DOZENS of properties in a conservation area on Littlehampton seafront face expensive bills to replace “plastic” uPVC windows with traditional wooden frames.

Arun District Council has written to the freeholders of 28 addresses in South Terrace where uPVC windows have been installed, warning them that the frames are illegal and it will take enforcement action if wooden replacements are not fitted.

As many of the properties are divided into several flats, the number of homes affected will be much greater. Arun also wants to have satellite television dishes, which are also in breach of the conservation area, moved from the front to the rear of the buildings.

Details of the crackdown emerged last Wednesday, when councillors discussed an application for uPVC windows to be installed in a flat at the Vardar Restaurant in nearby Selborne Place, which is also in the seafront conservation area.

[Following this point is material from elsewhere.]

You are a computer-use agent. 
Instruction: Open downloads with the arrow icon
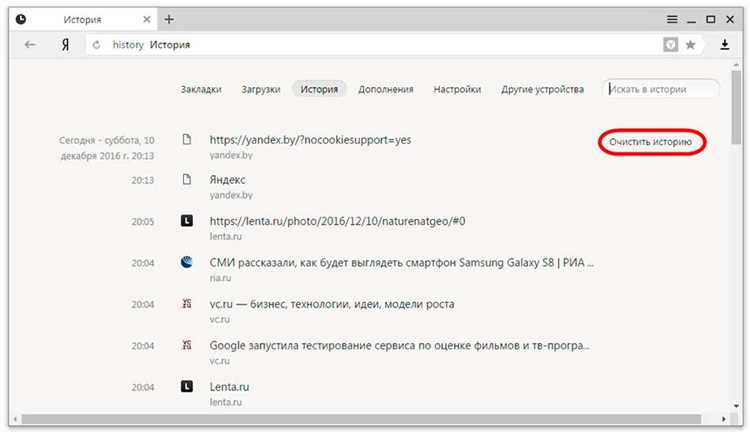pyautogui.click(x=724, y=45)

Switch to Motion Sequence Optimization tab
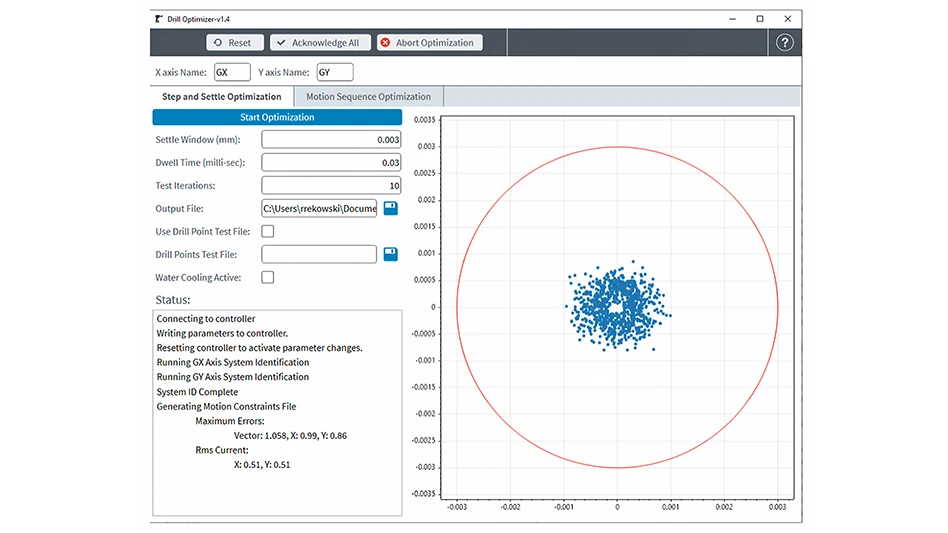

Planning officer Daniel Vick told Arun’s development control committee that a similar application for more timber windows at the Vardar to be replaced with uPVC frames had been refused permission last year because of the impact on the conservation area, and that decision had been upheld by a planning inspector following an appeal.

Elizabeth Galloway, agent for the Vardar, said the owners had been assured by a double glazing company, wrongly, that they did not need planning permission, and so ordered the windows.

Unfortunately, they were forced to pay in full for the windows, which had already been manufactured.

She pointed out that the council had already approved the installation of uPVC windows in an extension to the restaurant which was granted planning permission in 2007.

Had the planning inspector walked around the area, said Mrs Galloway, he would have seen many other uPVC windows. Such windows, she said, were easy to maintain, compared with the “prohibitive” expense of wooden windows.

She called on the committee to recognise the restaurant’s contribution to the community and its owners’ efforts to do their best for their business and for their building.

What do you think?

Should “plastic” uPVC windows be acceptable these days in a conservation area like the one on Littlehampton seafront? Cast your vote in the poll to the right of the screen and leave your comments below.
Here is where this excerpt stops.